Given request A> In the excerpt, what did the lady give in exchange for staying in the narrator's room?
Given request B> Reproduce the stretch of the excerpt from "Flicking and kicking" through "a devastating blow.", word for word.

A lady approached the counter, dressed in a long camel coat and small, black, kitten heels. In one sophisticated swoop, she removed her un-kept blonde hair from her face. She was well spoken with a hint of cockney. She was, at first glance…ordinary.

As per, The Royal Albion, their bookings with Expedia had malfunctioned that day, leaving her without a bed for the night. There was no sign of my friend removing his tongue from the events manager’s arseholes and returning to our room, so what was the harm inviting her to stay in our hotel room? None.

“Stay with me, I’ve got a room and I’m bored and lonely,” I shouted across the counter.

It was agreed she would stay with me, in exchange for all the drink I wanted from the bar. Sipping whiskey together, I began divulging any penile activity I had received over the last four months. This is a common topic between women when they meet for the first time. It’s either that or what contraception they’re on, but we won’t go there.

Flicking and kicking her limbs around like a chorus girl in a musical, she crossed her legs. The men at the bar soon became intrigued by her presence. She wasn’t flirting obviously; it was somewhat magnetic and natural. This annoyed me. She had at least ten years on me but had far more promise of attention. However her admirers were fat cockneys, which made it less of a devastating blow.

Record list>
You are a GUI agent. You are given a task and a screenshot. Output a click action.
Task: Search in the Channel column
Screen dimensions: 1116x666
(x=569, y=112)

---

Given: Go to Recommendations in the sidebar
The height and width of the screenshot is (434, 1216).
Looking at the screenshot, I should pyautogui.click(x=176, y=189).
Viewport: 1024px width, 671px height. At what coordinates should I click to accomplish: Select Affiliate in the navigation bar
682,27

Written answer A> All the drink the narrator wanted from the bar.

Written answer B>
Flicking and kicking her limbs around like a chorus girl in a musical, she crossed her legs. The men at the bar soon became intrigued by her presence. She wasn’t flirting obviously; it was somewhat magnetic and natural. This annoyed me. She had at least ten years on me but had far more promise of attention. However her admirers were fat cockneys, which made it less of a devastating blow.